When AI needs to understand an API operation, what format should the interface be in?
The obvious answer is JSON Schema. It’s what OpenAPI uses. It’s the standard for describing JSON structures. Most LLM tool-calling systems use it directly.
We generate TypeScript types instead. Here’s why.
LLMs are trained on TypeScript
Language models learn from training data. The training data contains vastly more TypeScript than JSON Schema.
GitHub alone has millions of TypeScript files. Every npm package with types. Every TypeScript tutorial. Every Stack Overflow answer. LLMs have seen TypeScript interfaces thousands of times more often than JSON Schema definitions.
This matters because LLMs interpret based on pattern recognition. Formats they’ve seen more often are formats they understand better. TypeScript is more native to how LLMs think.
Token efficiency
Consider the same structure in both formats:
JSON Schema (67 tokens):
{ "type": "object", "properties": { "email": { "type": "string" }, "name": { "type": "string" }, "metadata": { "type": "object", "additionalProperties": { "type": "string" } } }, "required": ["email"]}TypeScript (28 tokens):
interface CreateCustomerRequest { email: string; name?: string; metadata?: Record<string, string>;}TypeScript uses roughly half as many tokens. This matters when context windows are limited and every token counts.

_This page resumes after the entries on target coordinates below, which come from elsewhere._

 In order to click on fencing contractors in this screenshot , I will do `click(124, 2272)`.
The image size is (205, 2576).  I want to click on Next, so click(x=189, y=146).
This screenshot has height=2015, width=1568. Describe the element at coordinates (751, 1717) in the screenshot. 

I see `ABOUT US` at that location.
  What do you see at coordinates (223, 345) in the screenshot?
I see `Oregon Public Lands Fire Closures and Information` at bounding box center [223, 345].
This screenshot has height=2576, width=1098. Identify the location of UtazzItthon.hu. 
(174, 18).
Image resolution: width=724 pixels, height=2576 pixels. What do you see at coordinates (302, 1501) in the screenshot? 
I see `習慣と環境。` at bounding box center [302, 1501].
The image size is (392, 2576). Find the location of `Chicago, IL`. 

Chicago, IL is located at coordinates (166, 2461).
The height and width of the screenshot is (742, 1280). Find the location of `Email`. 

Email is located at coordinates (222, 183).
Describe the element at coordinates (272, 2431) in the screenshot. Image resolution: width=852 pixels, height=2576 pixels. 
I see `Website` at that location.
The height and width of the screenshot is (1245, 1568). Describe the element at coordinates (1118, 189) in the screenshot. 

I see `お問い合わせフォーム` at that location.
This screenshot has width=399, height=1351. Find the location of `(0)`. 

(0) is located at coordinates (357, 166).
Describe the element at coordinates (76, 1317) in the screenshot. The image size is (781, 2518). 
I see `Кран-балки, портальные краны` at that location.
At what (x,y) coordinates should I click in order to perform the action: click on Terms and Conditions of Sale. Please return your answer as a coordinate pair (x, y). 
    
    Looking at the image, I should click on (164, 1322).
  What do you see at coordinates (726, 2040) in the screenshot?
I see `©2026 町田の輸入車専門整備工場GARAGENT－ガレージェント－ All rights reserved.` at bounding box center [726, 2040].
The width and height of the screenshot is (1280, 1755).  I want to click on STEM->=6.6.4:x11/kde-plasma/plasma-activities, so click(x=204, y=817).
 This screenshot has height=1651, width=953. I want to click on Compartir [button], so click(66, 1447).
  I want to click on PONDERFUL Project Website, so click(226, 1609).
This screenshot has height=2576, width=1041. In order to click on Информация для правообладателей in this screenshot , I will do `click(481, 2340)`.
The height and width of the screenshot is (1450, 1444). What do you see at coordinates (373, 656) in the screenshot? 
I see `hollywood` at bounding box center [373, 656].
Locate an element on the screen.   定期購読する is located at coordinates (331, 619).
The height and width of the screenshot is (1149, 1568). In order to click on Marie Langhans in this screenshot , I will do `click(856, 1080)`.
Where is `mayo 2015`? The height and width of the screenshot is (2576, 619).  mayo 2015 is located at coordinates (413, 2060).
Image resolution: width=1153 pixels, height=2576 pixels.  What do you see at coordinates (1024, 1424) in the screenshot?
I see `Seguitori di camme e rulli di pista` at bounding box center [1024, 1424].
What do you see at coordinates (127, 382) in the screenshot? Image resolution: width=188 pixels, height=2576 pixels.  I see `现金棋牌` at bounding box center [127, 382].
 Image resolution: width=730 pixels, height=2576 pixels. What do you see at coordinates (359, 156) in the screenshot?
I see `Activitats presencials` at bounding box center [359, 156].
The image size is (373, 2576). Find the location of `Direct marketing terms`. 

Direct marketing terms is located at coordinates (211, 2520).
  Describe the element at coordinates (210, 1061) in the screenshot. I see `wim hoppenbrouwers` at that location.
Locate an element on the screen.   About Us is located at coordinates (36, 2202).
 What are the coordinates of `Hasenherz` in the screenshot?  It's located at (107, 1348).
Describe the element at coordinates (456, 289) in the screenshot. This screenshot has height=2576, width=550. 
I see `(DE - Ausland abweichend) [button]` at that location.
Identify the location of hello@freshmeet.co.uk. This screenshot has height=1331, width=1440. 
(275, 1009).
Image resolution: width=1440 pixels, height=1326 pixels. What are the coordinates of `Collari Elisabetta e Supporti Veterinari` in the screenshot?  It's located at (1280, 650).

But it’s not just quantity. TypeScript expresses optional properties with ?, required with their absence. JSON Schema requires a separate required array. TypeScript uses Record<K, V> for maps. JSON Schema needs nested additionalProperties. The TypeScript patterns are more compact and more familiar.
Interpretation accuracy
In our testing, LLMs more reliably produce correct arguments when given TypeScript interfaces than JSON Schema.
This isn’t surprising. TypeScript interfaces look like the code LLMs write. When an LLM sees:
interface CreateCustomerRequest { email: string; name?: string;}It recognizes the pattern immediately. It knows email is required and name is optional. It knows what types to use. The format matches its training.
JSON Schema works, but requires more interpretation. The LLM has to parse the schema structure, understand the required array, navigate nested properties objects. It’s an extra cognitive step.
The synthesis pipeline
Generating good TypeScript from JSON Schema isn’t trivial. We built a complete synthesis pipeline:
Schema extraction: Pull the relevant schemas from the operation spec, following $ref chains to include dependencies.
AST construction: Build a TypeScript AST representation of the types. This isn’t string templating—it’s proper AST manipulation.
Algebraic optimization: Simplify complex type expressions. Flatten nested unions. Eliminate impossible types. Normalize ordering for consistency.
Code emission: Render clean, readable TypeScript with proper formatting and JSDoc comments.
The result is types a human would write, not mechanical transliteration. Clean interfaces, sensible names, consistent style.
What AI receives
When AI calls learn_api, it gets something like:
/** * Create a customer * * Creates a new customer object. */interface CreateCustomerRequest { body: { /** Customer's email address */ email: string;
/** Customer's full name */ name?: string;
/** Set of key-value pairs for additional information */ metadata?: Record<string, string>;
/** ID of the payment method to attach */ payment_method?: string; };}The interface includes:
- Operation description
- Parameter names and types
- Required vs. optional distinction
- JSDoc comments from the API spec
- Nested structures fully expanded
AI reads this and knows exactly how to construct valid arguments.
Response types
By default, we only send request types. Response types are optional because AI often doesn’t need them—it just needs to make the call.
But when AI is processing results for downstream use, it can request response types:
interface Customer { id: string; email: string | null; name: string | null; created: number; metadata: Record<string, string>;}This enables AI to understand what it will receive and plan accordingly.
The lesson
The formats we choose for AI communication matter. JSON Schema is standard but not optimal. TypeScript is more familiar, more compact, and more reliably interpreted.
This is a small example of a broader principle: design for how LLMs actually work, not for what seems theoretically correct. Training data matters. Token efficiency matters. Pattern recognition matters.
When you’re building infrastructure for AI, these details compound.